Mastering Cyber Risk - Hands-On Experience with Industry Leading ToolsElevate Your Cyber Risk Management with CRQ Essentials
Trainers: Michal Hanus, Cyber Security Consultant, and Jan Kepic
Duration: 8 hours (including Lunch and 2x Coffee Breaks)
Training language: English
Number of attendees: max 25 persons
Training Description:
Embark on a journey to cybersecurity excellence with our Cyber Risk Quantification (CRQ) workshop. This is your opportunity to perfect practical CRQ skills under the guidance of seasoned expert Mgr. Michal Hanus, Ph.D. Join us at the Qubit Conference® in Prague to transform theoretical knowledge into actionable expertise, quantify cyber risks, and strategize countermeasures effectively.
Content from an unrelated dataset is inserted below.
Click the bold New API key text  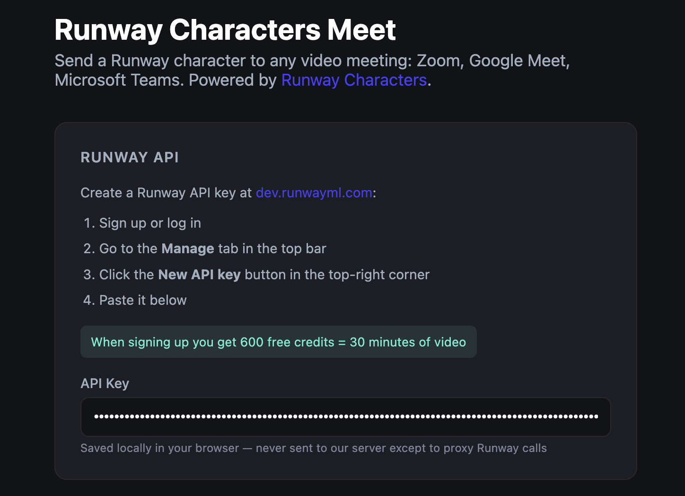tap(199, 275)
Join us and elevate your risk management strategy from questionable to quantifiable!
P1: A Dive into Traditional Methods
(“A problem well stated is a problem half solved.” – Charles Kettering)
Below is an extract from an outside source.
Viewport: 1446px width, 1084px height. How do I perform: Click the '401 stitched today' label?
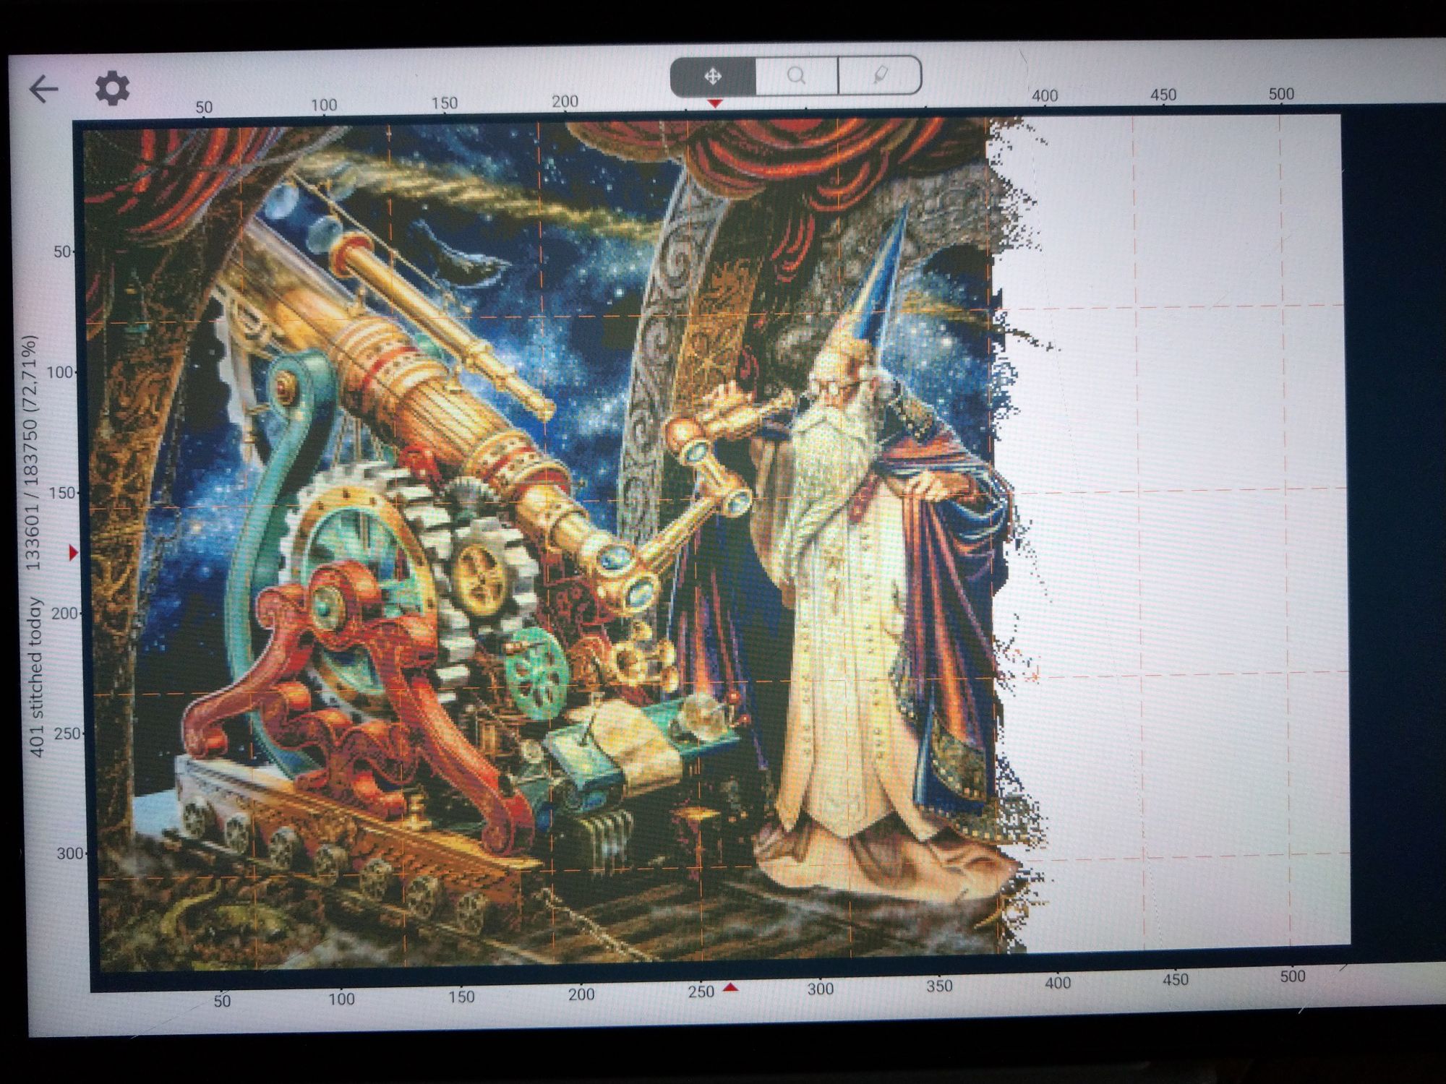tap(36, 678)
Dive into the heart of cyber risk management and uncover the pitfalls of popular qualitative risk analysis. Learn why the conventional Risk = Threat x Vulnerability x Impact model, paired with the deceptive simplicity of risk matrices, fails to deliver. Discover how slight enhancements like Cyber Risk Quantification (CRQ) can revolutionize the process, turning cyber risk management into a valuable asset for your business.
P2: Redefining Risk Models for Practical Insights
(“All models are wrong, but some are useful.” – George Box)
Break away from the flawed qualitative mantra and embrace the scientific estimates and calculations that factor in the actual influence of threats and vulnerabilities in a robust scenario-specific risk model.
P3: Beyond One-Size-Fits-All: The Art of Precision and Accuracy in Risk Analysis
(“The flaw of averages.” – Sam Savage)
Discover the limitations of discrete quantitative analysis as ISO standards dictate, and learn why a single number can’t dictate your risk strategy.
P4: Bridging the Gap Between Theory and Real-World Application
(“In theory, theory and practice are the same. In practice, they are not.” – Benjamin Brewster)
Through practical workshops featuring real-world case studies, we showcase the comparative complexity of quantitative cyber risk analysis (CRQ) against current, completely inaccurate methods. You’ll master expert selection, calibration, and leveraging expert estimates to gauge inherent risks, measure mitigation effectiveness, and calculate residual risks.
P5: Correlation Is Not Causation, Moving Bottom-Up with Confidence
(“Risk comes from not knowing what you’re doing.” – Warren Buffett)
Part 4’s overview is now supported by a deep dive into actual scenarios from the energy sector’s critical infrastructure. Employing event and fault trees, we provide formal event tree analysis (ETA) and fault tree analysis (FTA), reinforcing the insights gained and ensuring a comprehensive understanding of the risks.
P6: Steer Clear of Spreadsheet Pitfalls – Embrace Sophisticated Solutions
(“Avoid spreadsheet misery; the price of using cheap spreadsheets is too high.” – Robert Brown)
We discuss the dangers of relying on complex spreadsheets for risk analysis and demonstrate how to integrate sophisticated CRQ estimates into a corporate GRC tool effectively.
Prerequisites:
- Participants should have some knowledge (introductory college course) of statistics and probability and be able to practically use their math skills at an intermediate (high-school) level.
- Participants should have advanced skills in MS Excel.
- Participants should have some knowledge of the principles and terminology used in Cybersecurity.
- Participants should know principles, concepts, and standard building blocks in a contemporary corporate ICT environment.
- Participants should have an advanced understanding of corporate risks, their life cycle in the corporate processes and tools, and general principles of corporate risk management.
For whom is the training intended?
Mid-level IT Managers and C-level Executives (e.g., CEO, CFO, COO, CIO, CCO, Head of Internal Audit, Head of Compliance, Corporate Risk Manager, IT Infrastructure Manager), Security and Privacy Managers (e.g., CISO, DPO), Cybersecurity, data protection, or compliance specialists (e.g., Security Analyst, Risk Analyst, Compliance Coordinator).